→ **Required action**: Repeat only the lines below that run from the line with "The image size is (599, 449)." to the line with "The width and", ends included; skip every picture.
(Exercise input)
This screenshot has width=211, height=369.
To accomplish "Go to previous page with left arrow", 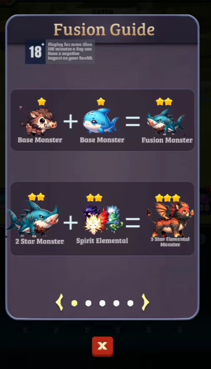I will pyautogui.click(x=59, y=302).
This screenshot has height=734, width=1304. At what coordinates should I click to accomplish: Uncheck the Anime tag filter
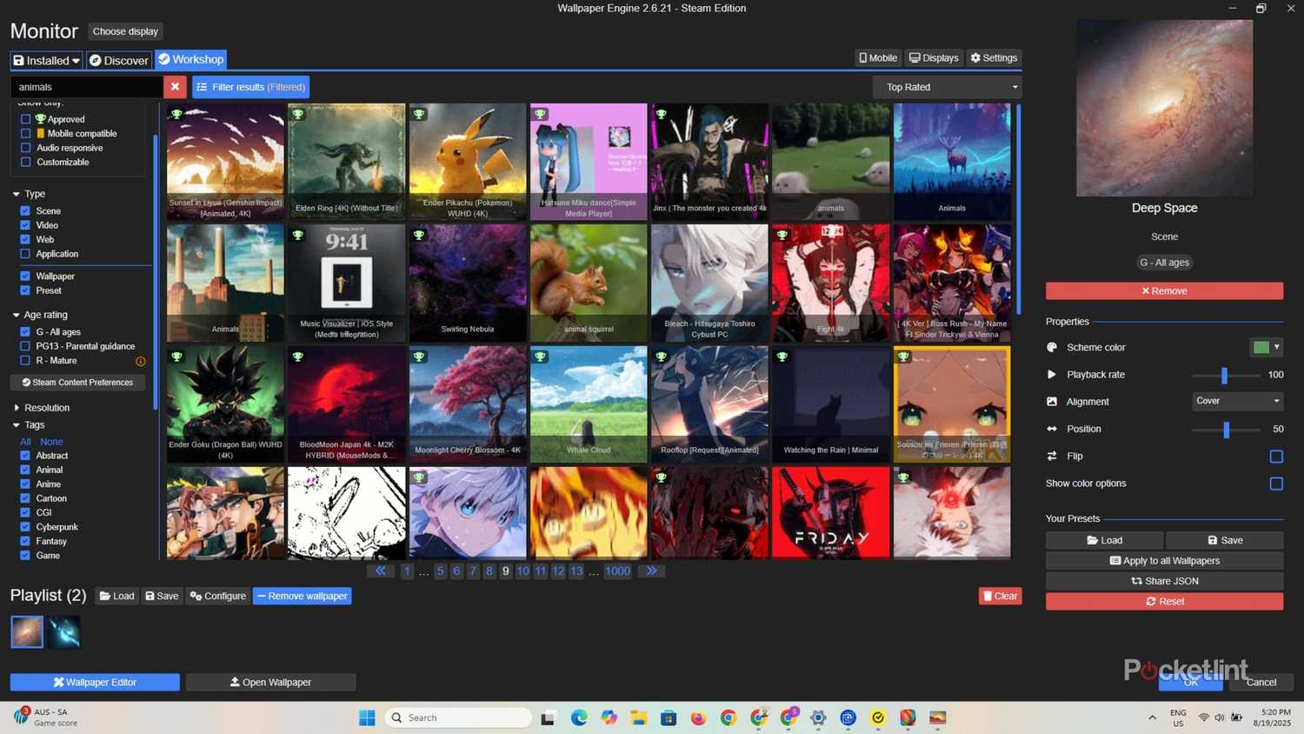point(25,484)
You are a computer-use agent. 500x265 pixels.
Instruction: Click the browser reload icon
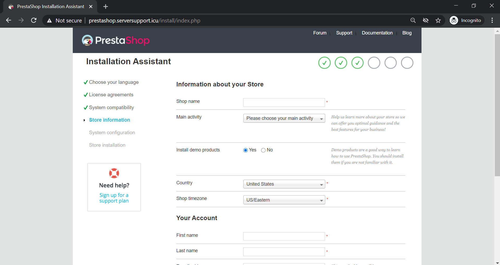pyautogui.click(x=34, y=20)

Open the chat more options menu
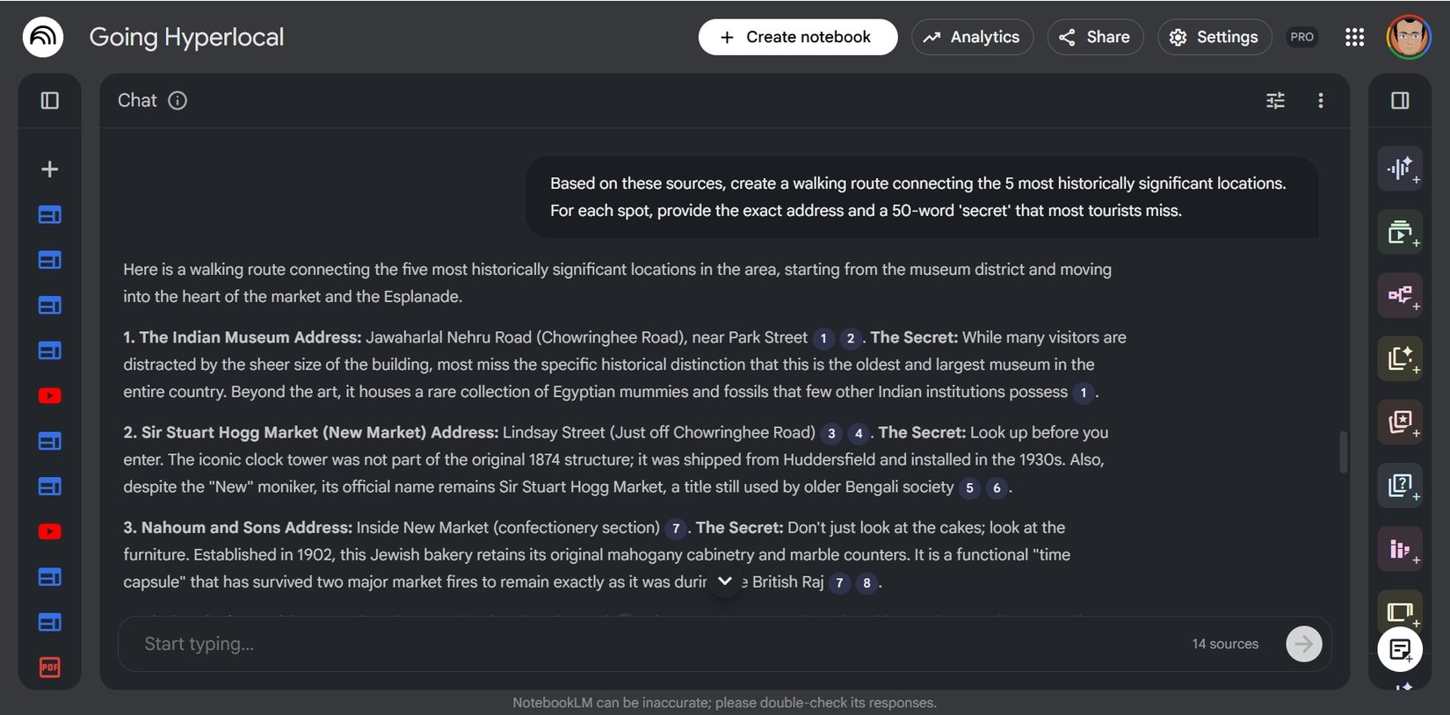coord(1320,101)
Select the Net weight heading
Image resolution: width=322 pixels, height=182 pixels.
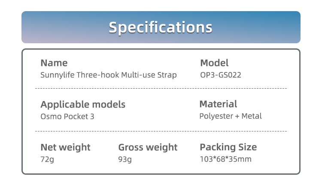[x=65, y=147]
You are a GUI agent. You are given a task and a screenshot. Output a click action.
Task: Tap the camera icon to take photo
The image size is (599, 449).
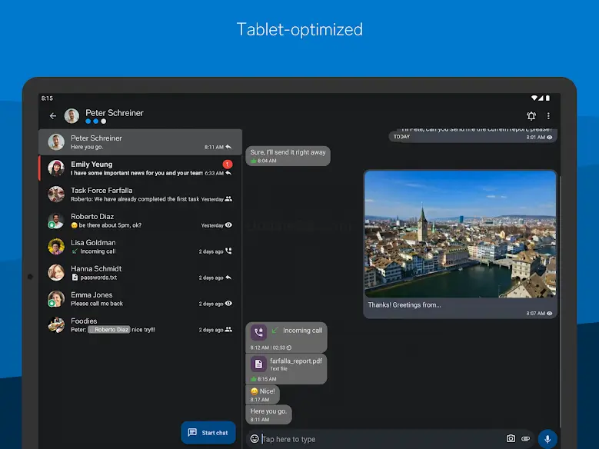click(x=511, y=439)
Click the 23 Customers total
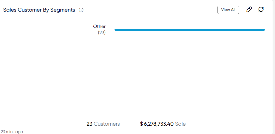This screenshot has height=134, width=275. click(103, 124)
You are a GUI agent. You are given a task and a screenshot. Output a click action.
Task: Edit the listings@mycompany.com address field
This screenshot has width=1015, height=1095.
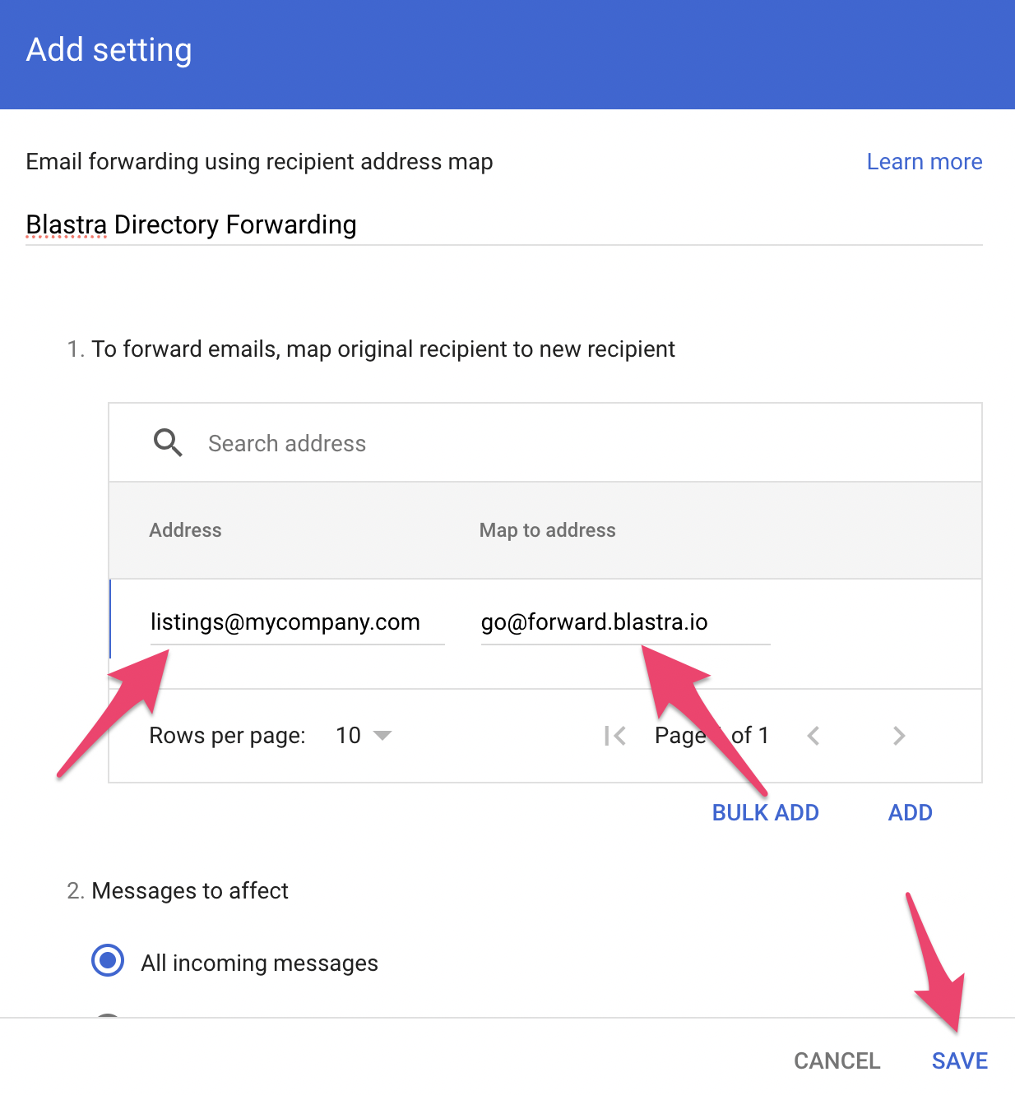coord(296,623)
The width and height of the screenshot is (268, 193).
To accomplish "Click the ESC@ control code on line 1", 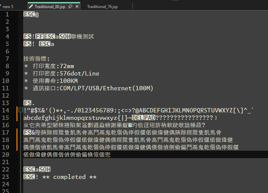I will [x=31, y=14].
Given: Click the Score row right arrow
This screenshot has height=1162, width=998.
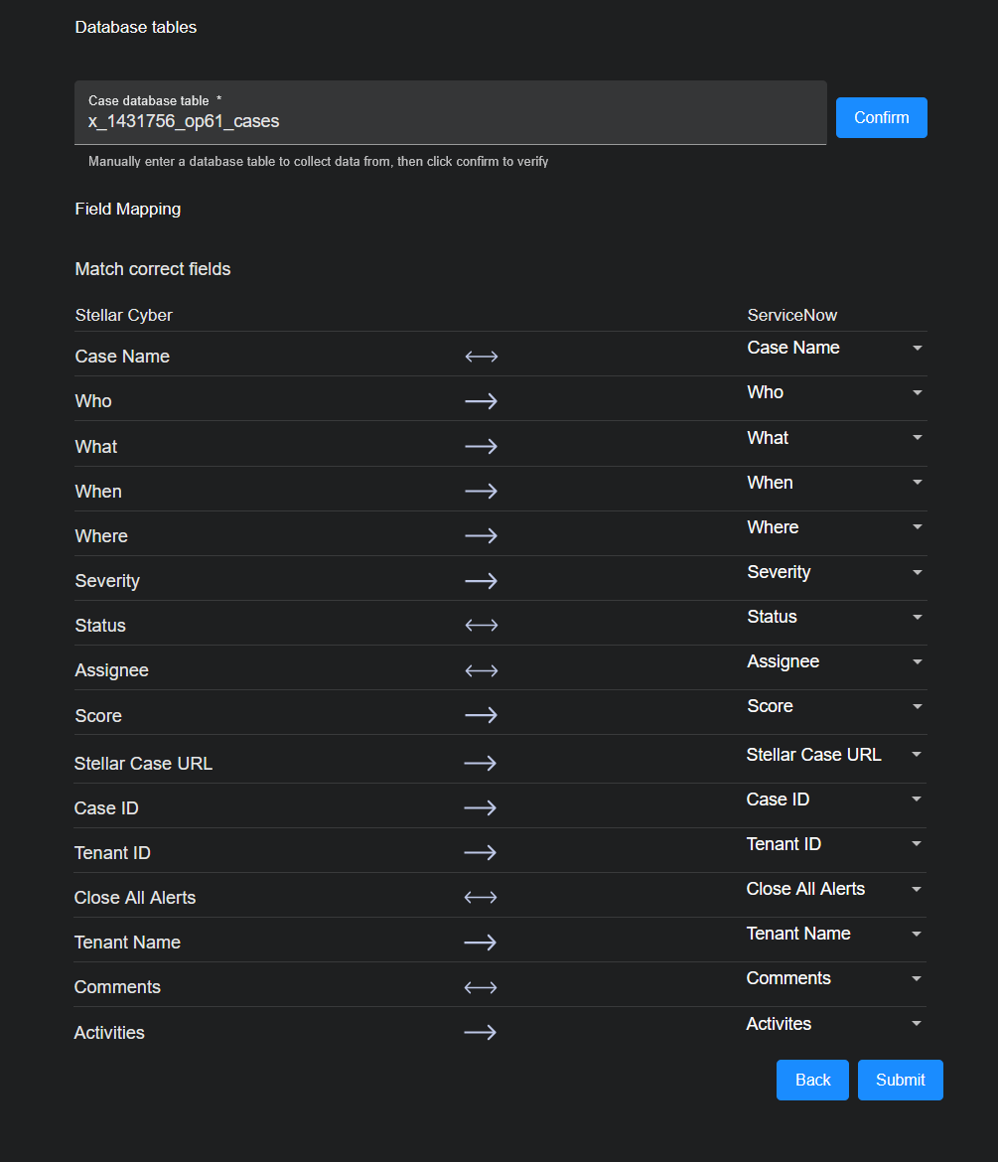Looking at the screenshot, I should (481, 715).
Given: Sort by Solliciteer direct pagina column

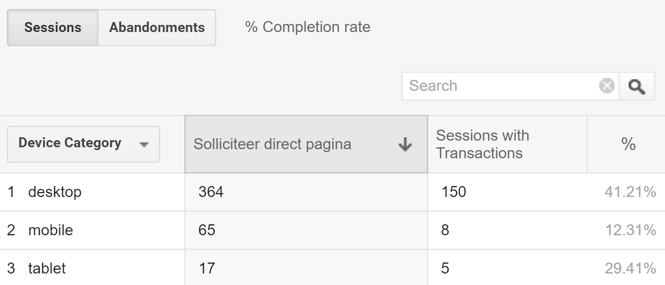Looking at the screenshot, I should click(272, 144).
(End Exercise input)
→ **Output for this task**:
The image size is (599, 449).
click(x=511, y=439)
Click the 23 Customers total
This screenshot has height=134, width=275. click(103, 124)
You are a GUI agent. You are given a task and a screenshot. Output a click action.
Task: Edit the listings@mycompany.com address field
This screenshot has width=1015, height=1095.
coord(296,623)
The width and height of the screenshot is (268, 193).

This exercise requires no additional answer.